Ted at Point of Law has details on an environmental-remediation law that has helped perpetuate a culture of big-ticket litigation: “One verdict awarded $54 million for environmental damage to a piece of land that was never worth more than $108,000.” We covered the long-running Exxon v. Grefer case, in which a jury ordered the oil company to pay $1 billion (later knocked down to $112 million) over an instance of contamination on land owned by a Louisiana judge’s family.
“I am a very emotional person, and will cry.”
The New York Times profiles Martin Singer, “pit bull” lawyer to celebrities and frequent Overlawyered mentionee. “Mr. Singer acknowledges that defamation suits are tough to win, and seldom pay much. Usually, his aim is suppression. ‘Our goal is to try to kill the story, to take action before things get out,’ says Mr. Singer.” Earlier here, here, here, and here.

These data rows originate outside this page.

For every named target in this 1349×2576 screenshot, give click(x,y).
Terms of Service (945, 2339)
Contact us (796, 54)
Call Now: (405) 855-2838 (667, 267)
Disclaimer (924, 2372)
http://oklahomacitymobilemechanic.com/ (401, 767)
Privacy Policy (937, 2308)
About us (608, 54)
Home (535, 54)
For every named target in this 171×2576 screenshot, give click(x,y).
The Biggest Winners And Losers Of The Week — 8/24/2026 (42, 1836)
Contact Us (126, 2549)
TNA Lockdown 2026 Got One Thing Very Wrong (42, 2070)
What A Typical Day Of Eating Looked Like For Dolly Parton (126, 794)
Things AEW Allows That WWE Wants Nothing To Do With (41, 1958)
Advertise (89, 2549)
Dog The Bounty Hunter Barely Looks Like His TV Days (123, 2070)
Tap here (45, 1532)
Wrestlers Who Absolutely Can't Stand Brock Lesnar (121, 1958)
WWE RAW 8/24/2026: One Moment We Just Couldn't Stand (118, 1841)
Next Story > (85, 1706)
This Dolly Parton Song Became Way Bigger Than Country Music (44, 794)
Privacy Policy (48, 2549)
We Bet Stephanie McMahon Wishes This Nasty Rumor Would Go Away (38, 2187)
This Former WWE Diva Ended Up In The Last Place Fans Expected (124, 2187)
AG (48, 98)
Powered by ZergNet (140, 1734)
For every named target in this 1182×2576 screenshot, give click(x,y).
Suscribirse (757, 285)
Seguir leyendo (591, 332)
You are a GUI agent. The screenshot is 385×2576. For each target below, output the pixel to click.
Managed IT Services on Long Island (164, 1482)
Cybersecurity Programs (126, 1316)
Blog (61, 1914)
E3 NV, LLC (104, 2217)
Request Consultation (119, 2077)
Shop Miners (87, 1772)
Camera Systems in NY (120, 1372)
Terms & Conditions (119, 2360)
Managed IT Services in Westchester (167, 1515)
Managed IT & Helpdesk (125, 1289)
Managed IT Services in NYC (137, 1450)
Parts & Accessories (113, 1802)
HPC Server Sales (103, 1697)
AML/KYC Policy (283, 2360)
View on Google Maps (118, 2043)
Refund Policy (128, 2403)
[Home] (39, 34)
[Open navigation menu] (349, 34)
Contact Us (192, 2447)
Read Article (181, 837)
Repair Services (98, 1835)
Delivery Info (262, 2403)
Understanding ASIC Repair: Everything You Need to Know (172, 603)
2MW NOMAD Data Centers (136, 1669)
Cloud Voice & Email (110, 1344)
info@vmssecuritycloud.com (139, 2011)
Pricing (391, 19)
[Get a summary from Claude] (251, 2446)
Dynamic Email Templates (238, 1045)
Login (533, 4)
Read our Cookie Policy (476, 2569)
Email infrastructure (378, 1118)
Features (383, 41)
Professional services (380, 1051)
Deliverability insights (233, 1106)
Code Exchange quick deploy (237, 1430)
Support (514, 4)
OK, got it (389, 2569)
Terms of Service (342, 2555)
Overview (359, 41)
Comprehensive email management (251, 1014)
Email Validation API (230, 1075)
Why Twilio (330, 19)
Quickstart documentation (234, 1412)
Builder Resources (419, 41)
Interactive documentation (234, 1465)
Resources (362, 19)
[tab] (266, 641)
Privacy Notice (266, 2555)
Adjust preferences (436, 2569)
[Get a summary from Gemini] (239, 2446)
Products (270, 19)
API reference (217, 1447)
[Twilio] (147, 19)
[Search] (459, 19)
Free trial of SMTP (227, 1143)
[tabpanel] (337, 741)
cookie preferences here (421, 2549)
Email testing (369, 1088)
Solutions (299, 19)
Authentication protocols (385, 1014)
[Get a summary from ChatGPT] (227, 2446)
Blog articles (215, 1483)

C-SPAN2 “BookTV” this weekend
C-SPAN2’s popular “BookTV” has had my Schools for Misrule presentation in rotation in recent weeks and will be airing it again Saturday night/Sunday morning, specifically 1:30 a.m. Sunday Eastern Time. (Although their blurb erroneously identifies me as being with the Manhattan Institute, I’ve been with Cato for more than a year now.) You can buy the book here.
Turning down the school lunch
My new post at Cato at Liberty explains how raw green onion came to be served as the “snack” in a Washington, D.C. public school, and why one smart suburban district decided to pull out of the federal school lunch program entirely.